ASSIGNMENT:
Reproduce every record below exactly as written, but leave out any pictures.

[Saved entries]
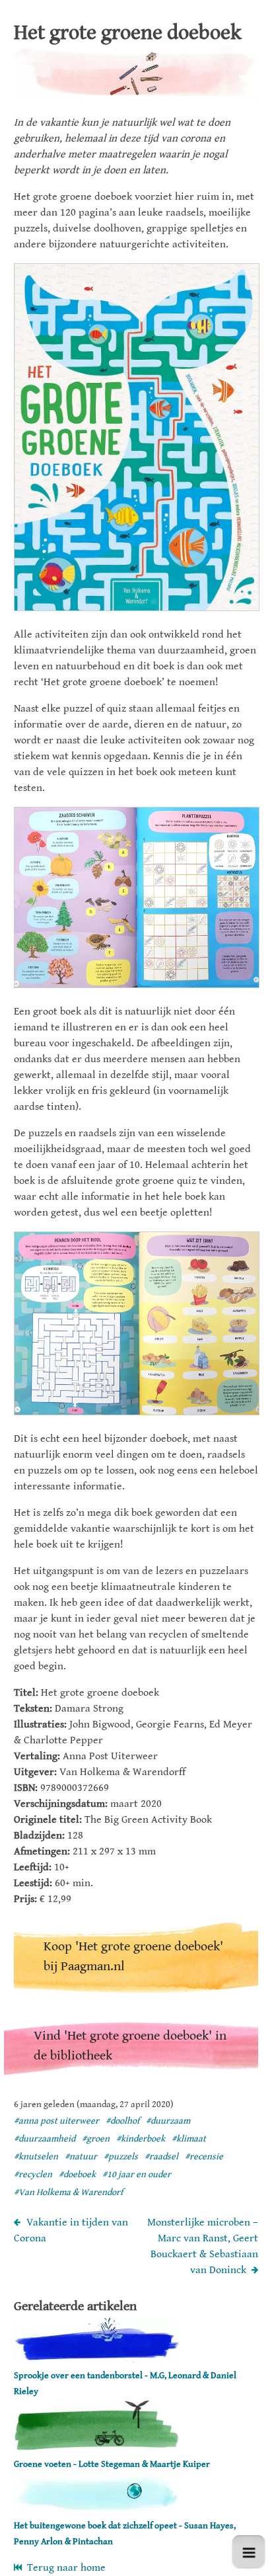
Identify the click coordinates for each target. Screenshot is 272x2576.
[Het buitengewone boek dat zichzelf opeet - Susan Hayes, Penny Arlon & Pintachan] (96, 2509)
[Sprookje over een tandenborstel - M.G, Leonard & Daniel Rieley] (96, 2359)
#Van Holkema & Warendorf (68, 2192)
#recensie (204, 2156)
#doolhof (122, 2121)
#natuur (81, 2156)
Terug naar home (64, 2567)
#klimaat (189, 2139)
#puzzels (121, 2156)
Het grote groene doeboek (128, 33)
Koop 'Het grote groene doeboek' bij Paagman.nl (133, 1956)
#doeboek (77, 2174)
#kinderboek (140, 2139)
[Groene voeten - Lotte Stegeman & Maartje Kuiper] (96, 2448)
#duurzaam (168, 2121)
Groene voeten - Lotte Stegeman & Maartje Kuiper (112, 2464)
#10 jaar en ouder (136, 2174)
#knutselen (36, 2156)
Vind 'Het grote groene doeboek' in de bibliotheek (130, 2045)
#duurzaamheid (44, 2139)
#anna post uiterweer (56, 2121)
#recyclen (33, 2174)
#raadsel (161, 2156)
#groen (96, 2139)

OUTPUT FOR THIS TASK:
Identify the click coordinates for each target. Screenshot is 272x2576.
[Het buitengewone boek dat zichzelf opeet - Susan Hayes, Penny Arlon & Pintachan] (96, 2509)
[Sprookje over een tandenborstel - M.G, Leonard & Daniel Rieley] (96, 2359)
#Van Holkema & Warendorf (68, 2192)
#recensie (204, 2156)
#doolhof (122, 2121)
#natuur (81, 2156)
Terug naar home (64, 2567)
#klimaat (189, 2139)
#puzzels (121, 2156)
Het grote groene doeboek (128, 33)
Koop 'Het grote groene doeboek' bij Paagman.nl (133, 1956)
#doeboek (77, 2174)
#kinderboek (140, 2139)
[Groene voeten - Lotte Stegeman & Maartje Kuiper] (96, 2448)
#duurzaam (168, 2121)
Groene voeten - Lotte Stegeman & Maartje Kuiper (112, 2464)
#10 jaar en ouder (136, 2174)
#knutselen (36, 2156)
Vind 'Het grote groene doeboek' in de bibliotheek (130, 2045)
#duurzaamheid (44, 2139)
#anna post uiterweer (56, 2121)
#recyclen (33, 2174)
#raadsel (161, 2156)
#groen (96, 2139)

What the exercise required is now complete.